L’adesione del sottoscritto – ex dirigente del PCI - ad AltraSavona ha suscitato commenti di vario genere. Ho raccolto consensi da settori “moderati”, ma anche da elettori “inquieti” di centro-sinistra; ho ascoltato dissensi da vecchi compagni di partito e sentito di maldicenze sparse dalle solite “anime belle”. A seconda del punto di vista sarei, in sostanza, un ravveduto, un traditore, il solito inquieto, un vecchio arnese del Pci. Insomma “Io sono colui che mi si crede”. E ognuno con i suoi “esercizi di stile” alla Queneau, può raccontare di un piccolo fatto in modo molto diverso.
La cosa riguarda me ma potrebbe riguardare ognuno che esce da uno schema.
Per quanto mi riguarda vorrei solo sottolineare che sono fuori dalla politica da 20(!) anni; che sono l’unico ex segretario provinciale del Pci che non ha fatto né il Sindaco, né il Consigliere regionale, né il Parlamentare; che quando andrò in pensione, a 65 anni, ci andrò con un mensile molto più modesto di quello percepito da molti ex funzionari politici o sindacali; che non ho più aderito a partiti o movimenti politici e, infine, che, credo, resterò un elettore di centrosinistra a livello nazionale almeno fino a quando Presidente del Consiglio sarà il proprietario del network televisivo e mediatico più importante del Paese.

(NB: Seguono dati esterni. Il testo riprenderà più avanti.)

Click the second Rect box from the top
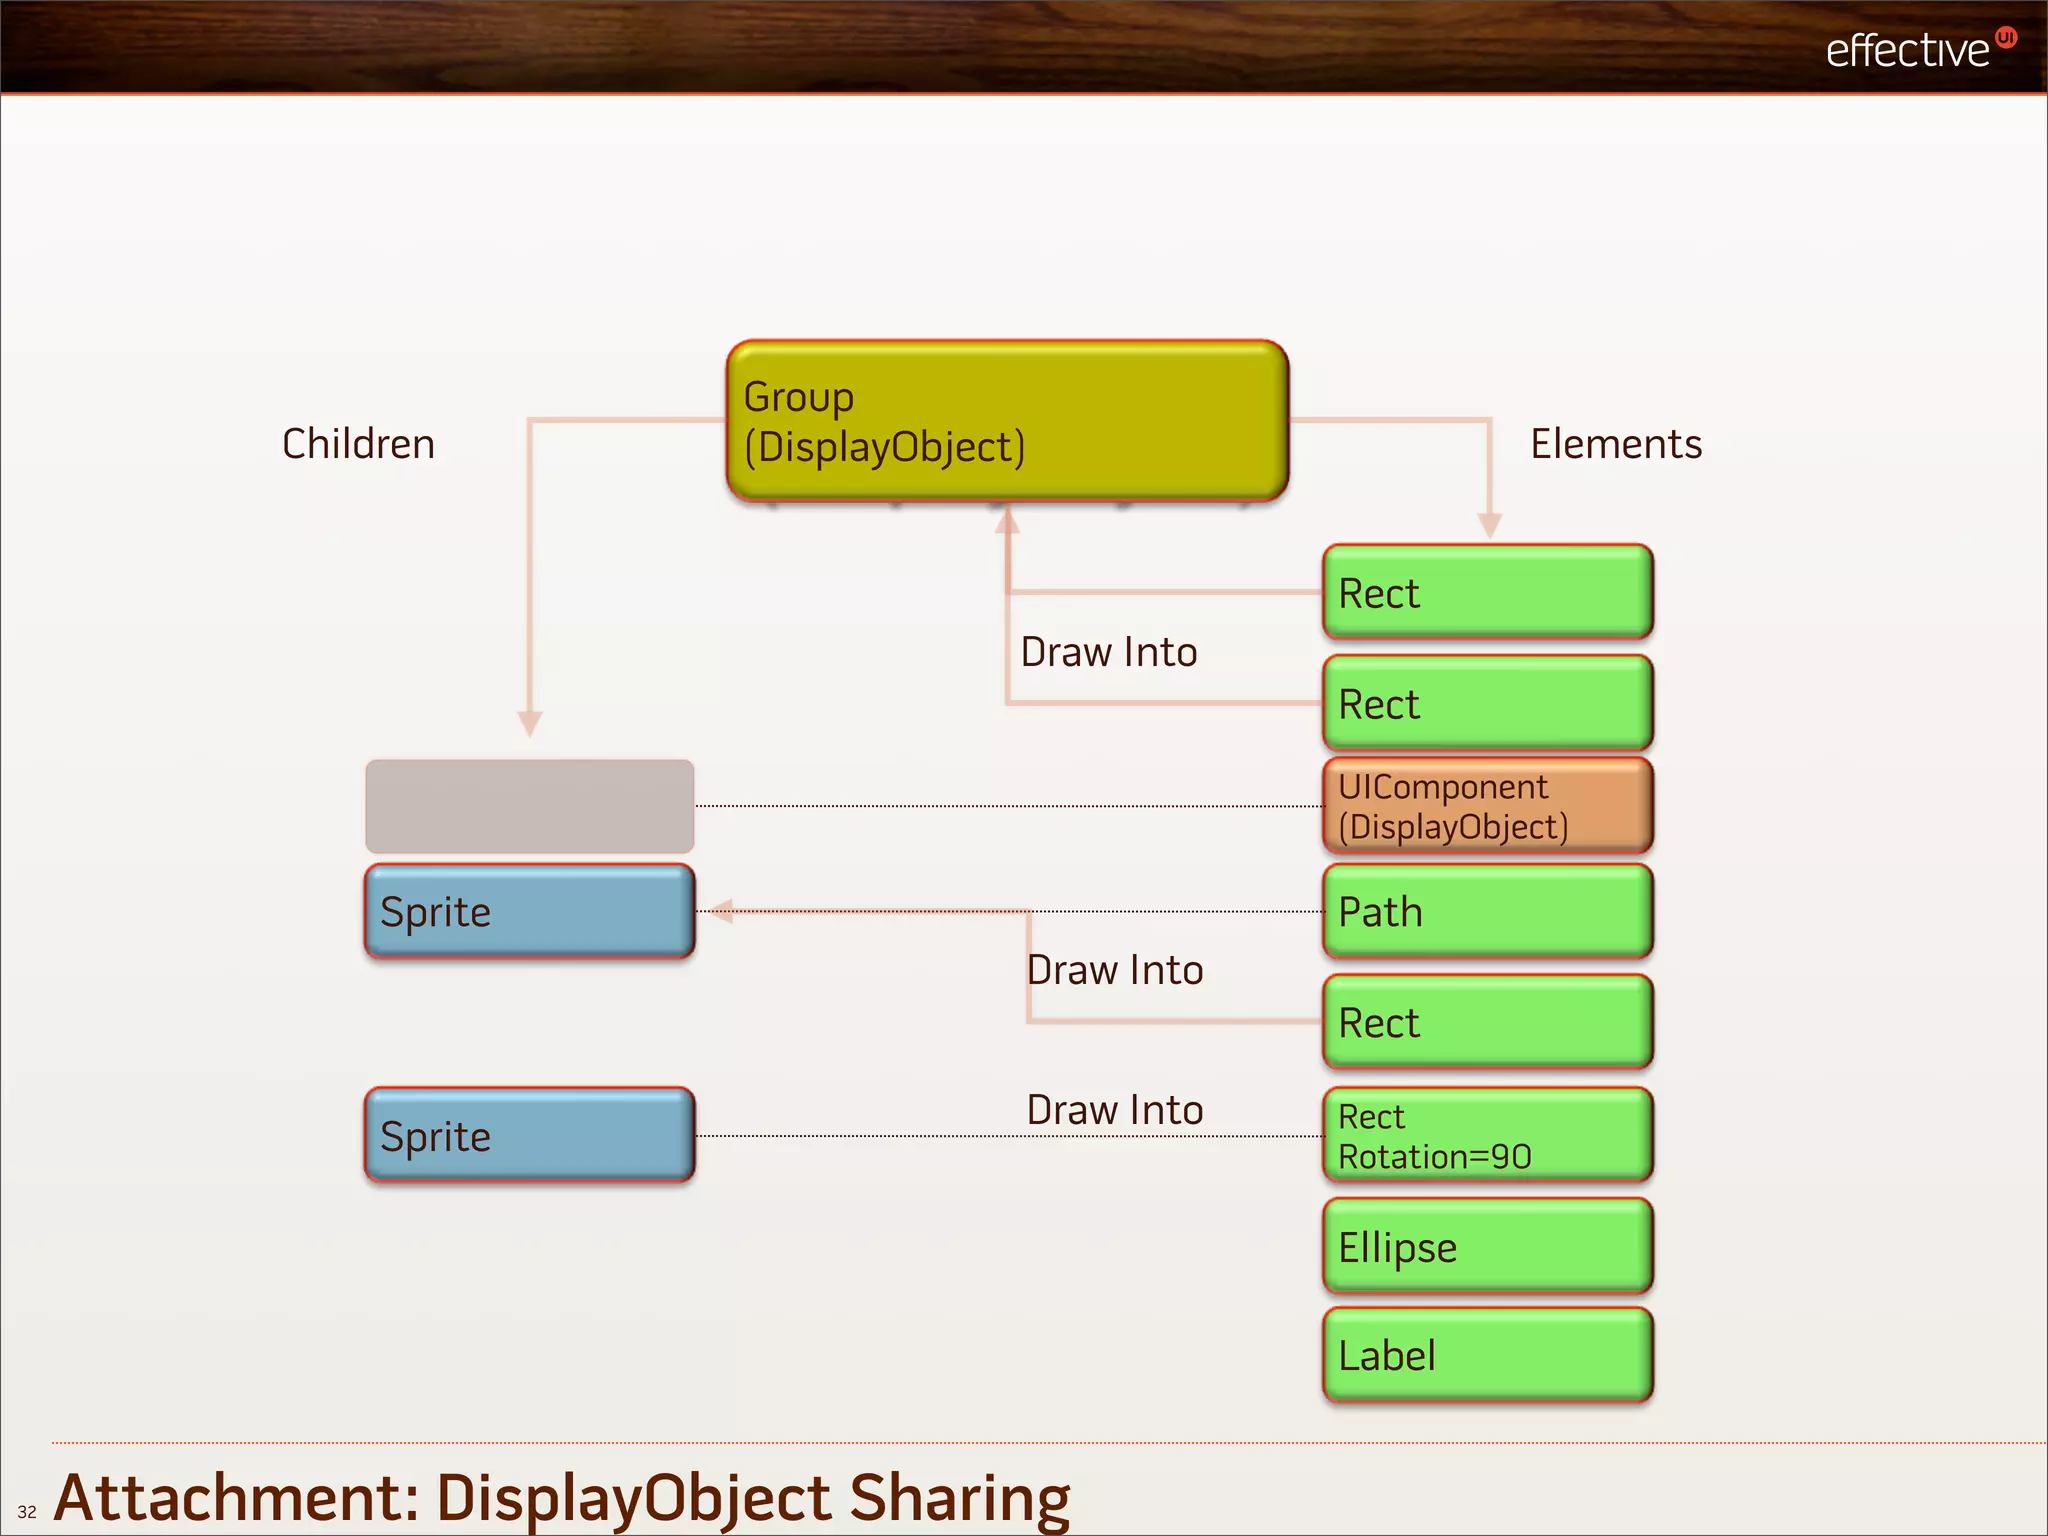Screen dimensions: 2048x1536 [x=1487, y=704]
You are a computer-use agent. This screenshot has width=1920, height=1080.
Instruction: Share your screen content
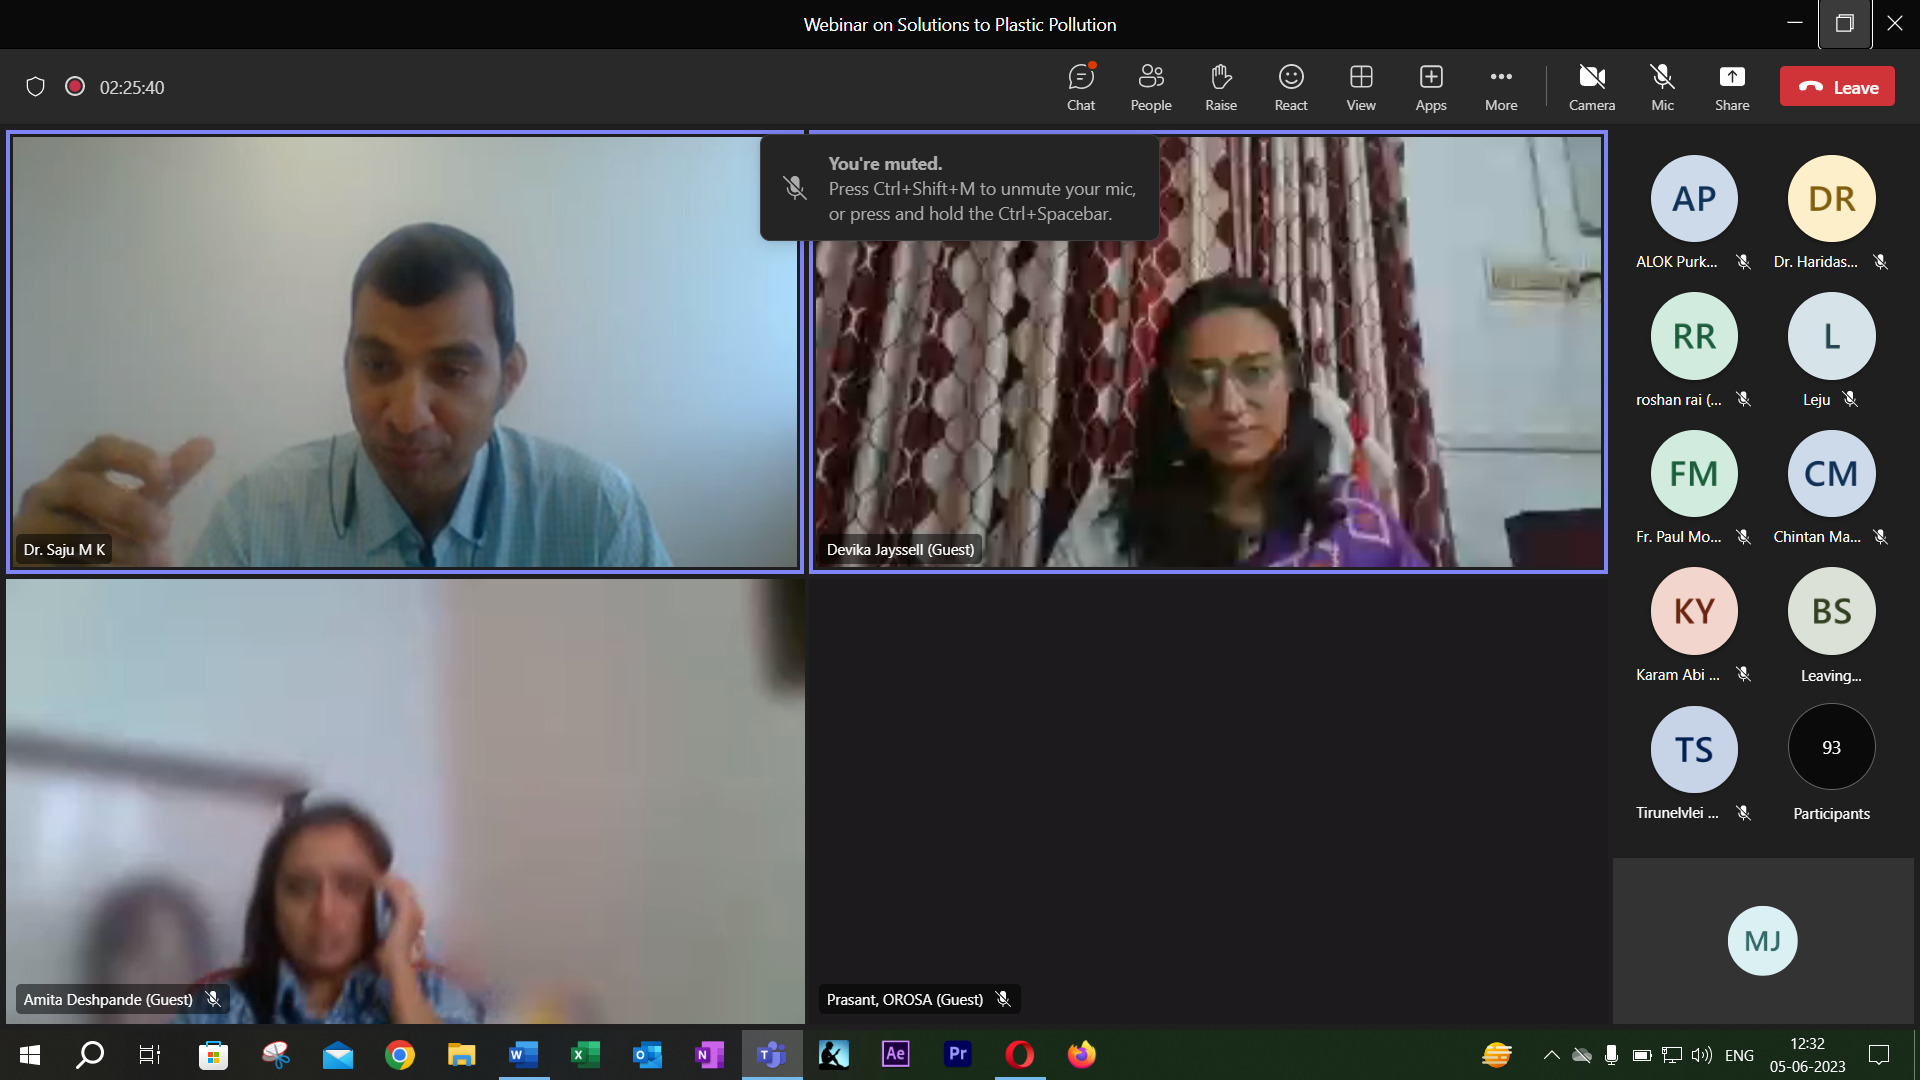point(1731,87)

Perché, allora, ho aderito ad altra Savona? E perché altri, con un percorso culturale e politico simile al mio, vi aderiranno uscendo dai soliti schemi? Provo a evidenziare qualche ragione tentando, in primo luogo, di rispondere ad una domanda.
Le liste civiche sono davvero ancora espressione di arretratezza, campanilismo, localismo? Rappresentano realmente l’espressione moderna del trasformismo?
Vi sono, è vero, non poche situazioni in cui esse sono ancora retaggio di un trascorso ideologico localista e qualunquista improntato sul “pensare locale, agire locale” ma, e questa è la novità, in molte altre costituiscono un’innovazione culturale che è entrata con forza nella politica italiana. E non riguardano più solo piccoli Comuni ma anche Comuni medi e Province. Ne sono esempi le Liste civiche per un Nuovo Rinascimento lanciate da Bebbe Grillo, l’Unione per il Trentino, le Liste Civiche già federate a livello nazionale, le numerose che stanno sorgendo in diverse parti d’Italia con sempre più frequenza e che saranno la grande novità politica della prossima tornata elettorale.
Al di là delle differenze politiche che sicuramente le caratterizzano, vi sono tra esse alcuni denominatori comuni: l’insofferenza rispetto agli schemi dell’attuale quadro politico nazionale e locale; la critica delle amministrazioni in carica; la volontà di costruire movimenti, liste o partiti legati al territorio e non federati con partiti nazionali; il “pensare globale, agire locale”; la volontà di governo del territorio di riferimento; l’utilizzo di Internet come strumento di comunicazione e di interazione con i cittadini.
Credo che AltraSavona si collochi in questo contesto ma con due elementi di specificità:
la trasversalità, cioè l’apertura a cittadini di ogni appartenenza culturale e politica; l’autonomia programmatica e dagli schieramenti politici.
L’accentuazione di questi due caratteri porta con sé la critica alle pratiche trasformiste o neoconsociative e la contrarietà all’occupazione del “centro” del quadro politico come rendita di posizione. AltraSavona si potrebbe, quindi, definire un movimento di governo del territorio, non malato di moderatismo, portatore, anzi, di una cultura dell’innovazione in politica e nelle Istituzioni. Cultura che il centrosinistra da tempo ha smarrito sotto il peso schiacciante delle divisioni, dei moralismi di facciata e del sistema di potere divenuto principale referente delle decisioni dei partiti.
Il fatto che AltraSavona abbia, allo stato attuale, una prevalenza di adesioni di persone di “centro-destra” è indubitabile. Pesa in queste adesioni sia la critica alle Amministrazioni di centrosinistra al governo da molti anni nel Comune capoluogo sia la leadership finora sostanzialmente composta da persone di quell’area. Ma, elemento da rimarcare, pesa altresì l’insoddisfazione verso i partiti che compongono il centrodestra, almeno per le politiche da esso perseguite in sede locale. Ma più interessante ancora è la volontà di questo movimento di volersi dare un’identità pluralista e “trasversale” sia attraverso la composizione del suo gruppo dirigente che del suo impianto programmatico. Ed è qui che incontra l’interesse ed il consenso di chi, come il sottoscritto, ha visto nel tempo appiattirsi la capacità di governo delle Amministrazioni di centro sinistra e la differenza programmatica rispetto a quelle di segno opposto.